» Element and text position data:
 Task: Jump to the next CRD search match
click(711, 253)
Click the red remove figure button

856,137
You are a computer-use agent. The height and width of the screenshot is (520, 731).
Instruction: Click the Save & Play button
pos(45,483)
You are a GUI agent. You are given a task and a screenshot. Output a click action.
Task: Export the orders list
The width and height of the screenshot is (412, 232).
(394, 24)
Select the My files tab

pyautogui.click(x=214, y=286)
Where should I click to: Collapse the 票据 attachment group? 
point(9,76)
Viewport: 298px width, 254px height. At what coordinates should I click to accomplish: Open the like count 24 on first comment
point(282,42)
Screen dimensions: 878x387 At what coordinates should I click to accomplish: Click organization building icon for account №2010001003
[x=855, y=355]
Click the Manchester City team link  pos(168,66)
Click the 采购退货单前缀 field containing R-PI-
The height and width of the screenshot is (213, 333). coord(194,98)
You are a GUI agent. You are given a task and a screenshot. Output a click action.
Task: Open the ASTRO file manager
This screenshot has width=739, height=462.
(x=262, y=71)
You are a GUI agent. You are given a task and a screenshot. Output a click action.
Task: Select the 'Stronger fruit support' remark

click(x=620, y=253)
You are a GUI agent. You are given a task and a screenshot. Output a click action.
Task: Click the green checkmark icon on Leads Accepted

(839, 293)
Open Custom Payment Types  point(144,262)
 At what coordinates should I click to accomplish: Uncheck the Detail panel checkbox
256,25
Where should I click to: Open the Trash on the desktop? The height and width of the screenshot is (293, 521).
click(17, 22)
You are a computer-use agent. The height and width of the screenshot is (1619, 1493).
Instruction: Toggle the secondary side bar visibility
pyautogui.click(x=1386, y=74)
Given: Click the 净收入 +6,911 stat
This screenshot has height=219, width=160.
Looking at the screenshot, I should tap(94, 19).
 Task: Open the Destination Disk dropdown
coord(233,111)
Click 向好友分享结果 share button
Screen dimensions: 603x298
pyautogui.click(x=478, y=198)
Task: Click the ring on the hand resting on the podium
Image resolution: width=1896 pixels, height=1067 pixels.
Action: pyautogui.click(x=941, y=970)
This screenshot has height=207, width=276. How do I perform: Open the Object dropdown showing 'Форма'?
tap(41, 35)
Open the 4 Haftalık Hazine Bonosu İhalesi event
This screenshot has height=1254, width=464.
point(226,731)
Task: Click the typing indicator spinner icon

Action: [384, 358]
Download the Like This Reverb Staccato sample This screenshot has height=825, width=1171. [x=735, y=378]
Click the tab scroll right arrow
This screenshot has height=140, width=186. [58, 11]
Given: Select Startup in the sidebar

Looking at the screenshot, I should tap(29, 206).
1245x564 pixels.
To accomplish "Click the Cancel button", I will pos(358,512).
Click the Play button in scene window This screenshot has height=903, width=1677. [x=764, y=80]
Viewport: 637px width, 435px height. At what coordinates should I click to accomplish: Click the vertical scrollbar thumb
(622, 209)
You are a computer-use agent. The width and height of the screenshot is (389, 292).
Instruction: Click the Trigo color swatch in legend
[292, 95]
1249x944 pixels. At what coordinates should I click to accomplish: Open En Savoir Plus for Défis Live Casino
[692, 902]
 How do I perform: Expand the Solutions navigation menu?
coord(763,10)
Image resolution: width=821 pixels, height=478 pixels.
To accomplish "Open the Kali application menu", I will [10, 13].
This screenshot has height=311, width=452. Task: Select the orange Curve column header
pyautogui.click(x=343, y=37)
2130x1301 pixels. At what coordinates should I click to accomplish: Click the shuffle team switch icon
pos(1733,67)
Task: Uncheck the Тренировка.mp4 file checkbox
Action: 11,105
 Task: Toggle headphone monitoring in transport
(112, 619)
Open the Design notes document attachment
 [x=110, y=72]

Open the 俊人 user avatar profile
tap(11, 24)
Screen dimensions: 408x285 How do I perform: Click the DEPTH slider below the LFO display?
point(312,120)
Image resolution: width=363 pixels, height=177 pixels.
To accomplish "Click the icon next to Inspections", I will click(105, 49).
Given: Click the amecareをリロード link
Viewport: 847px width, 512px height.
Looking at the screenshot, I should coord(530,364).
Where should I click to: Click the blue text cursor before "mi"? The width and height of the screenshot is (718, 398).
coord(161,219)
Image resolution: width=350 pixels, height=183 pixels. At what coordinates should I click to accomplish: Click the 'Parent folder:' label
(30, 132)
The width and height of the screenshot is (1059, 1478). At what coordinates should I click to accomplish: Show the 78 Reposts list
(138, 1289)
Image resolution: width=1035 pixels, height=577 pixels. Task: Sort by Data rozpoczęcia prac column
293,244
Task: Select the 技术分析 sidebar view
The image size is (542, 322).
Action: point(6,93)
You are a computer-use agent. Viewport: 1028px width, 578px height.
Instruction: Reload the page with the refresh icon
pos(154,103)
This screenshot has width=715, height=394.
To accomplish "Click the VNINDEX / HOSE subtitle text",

» SET EXERCISE: Retype every one of the rows above word for word, with no changes.

» WRITTEN ANSWER:
 Task: Jump to the next CRD search match
click(711, 253)
Click the red remove figure button

856,137
You are a computer-use agent. The height and width of the screenshot is (520, 731).
Instruction: Click the Save & Play button
pos(45,483)
You are a GUI agent. You are given a task and a screenshot. Output a click action.
Task: Export the orders list
The width and height of the screenshot is (412, 232).
(394, 24)
Select the My files tab

pyautogui.click(x=214, y=286)
Where should I click to: Collapse the 票据 attachment group? 
point(9,76)
Viewport: 298px width, 254px height. At what coordinates should I click to accomplish: Open the like count 24 on first comment
point(282,42)
Screen dimensions: 878x387 At what coordinates should I click to accomplish: Click organization building icon for account №2010001003
[x=855, y=355]
Click the Manchester City team link  pos(168,66)
Click the 采购退货单前缀 field containing R-PI-
The height and width of the screenshot is (213, 333). coord(194,98)
You are a GUI agent. You are given a task and a screenshot. Output a click action.
Task: Open the ASTRO file manager
This screenshot has width=739, height=462.
(x=262, y=71)
You are a GUI agent. You are given a task and a screenshot. Output a click action.
Task: Select the 'Stronger fruit support' remark

click(x=620, y=253)
You are a GUI agent. You are given a task and a screenshot. Output a click action.
Task: Click the green checkmark icon on Leads Accepted

(839, 293)
Open Custom Payment Types  point(144,262)
 At what coordinates should I click to accomplish: Uncheck the Detail panel checkbox
256,25
Where should I click to: Open the Trash on the desktop? The height and width of the screenshot is (293, 521).
click(17, 22)
You are a computer-use agent. The height and width of the screenshot is (1619, 1493).
Instruction: Toggle the secondary side bar visibility
pyautogui.click(x=1386, y=74)
Given: Click the 净收入 +6,911 stat
This screenshot has height=219, width=160.
Looking at the screenshot, I should tap(94, 19).
 Task: Open the Destination Disk dropdown
coord(233,111)
Click 向好友分享结果 share button
Screen dimensions: 603x298
pyautogui.click(x=478, y=198)
Task: Click the ring on the hand resting on the podium
Image resolution: width=1896 pixels, height=1067 pixels.
Action: pyautogui.click(x=941, y=970)
This screenshot has height=207, width=276. How do I perform: Open the Object dropdown showing 'Форма'?
tap(41, 35)
Open the 4 Haftalık Hazine Bonosu İhalesi event
This screenshot has height=1254, width=464.
point(226,731)
Task: Click the typing indicator spinner icon

Action: [384, 358]
Download the Like This Reverb Staccato sample This screenshot has height=825, width=1171. [x=735, y=378]
Click the tab scroll right arrow
This screenshot has height=140, width=186. [58, 11]
Given: Select Startup in the sidebar

Looking at the screenshot, I should tap(29, 206).
1245x564 pixels.
To accomplish "Click the Cancel button", I will pos(358,512).
Click the Play button in scene window This screenshot has height=903, width=1677. [x=764, y=80]
Viewport: 637px width, 435px height. At what coordinates should I click to accomplish: Click the vertical scrollbar thumb
(622, 209)
You are a computer-use agent. The width and height of the screenshot is (389, 292).
Instruction: Click the Trigo color swatch in legend
[292, 95]
1249x944 pixels. At what coordinates should I click to accomplish: Open En Savoir Plus for Défis Live Casino
[692, 902]
 How do I perform: Expand the Solutions navigation menu?
coord(763,10)
Image resolution: width=821 pixels, height=478 pixels.
To accomplish "Open the Kali application menu", I will [10, 13].
This screenshot has height=311, width=452. Task: Select the orange Curve column header
pyautogui.click(x=343, y=37)
2130x1301 pixels. At what coordinates should I click to accomplish: Click the shuffle team switch icon
pos(1733,67)
Task: Uncheck the Тренировка.mp4 file checkbox
Action: 11,105
 Task: Toggle headphone monitoring in transport
(112, 619)
Open the Design notes document attachment
 [x=110, y=72]

Open the 俊人 user avatar profile
tap(11, 24)
Screen dimensions: 408x285 How do I perform: Click the DEPTH slider below the LFO display?
point(312,120)
Image resolution: width=363 pixels, height=177 pixels.
To accomplish "Click the icon next to Inspections", I will click(105, 49).
Given: Click the amecareをリロード link
Viewport: 847px width, 512px height.
Looking at the screenshot, I should coord(530,364).
Where should I click to: Click the blue text cursor before "mi"? The width and height of the screenshot is (718, 398).
coord(161,219)
Image resolution: width=350 pixels, height=183 pixels. At what coordinates should I click to accomplish: Click the 'Parent folder:' label
(30, 132)
The width and height of the screenshot is (1059, 1478). At what coordinates should I click to accomplish: Show the 78 Reposts list
(138, 1289)
Image resolution: width=1035 pixels, height=577 pixels. Task: Sort by Data rozpoczęcia prac column
293,244
Task: Select the 技术分析 sidebar view
The image size is (542, 322).
Action: point(6,93)
You are a computer-use agent. Viewport: 1028px width, 578px height.
Instruction: Reload the page with the refresh icon
pos(154,103)
This screenshot has width=715, height=394.
To accomplish "Click the VNINDEX / HOSE subtitle text",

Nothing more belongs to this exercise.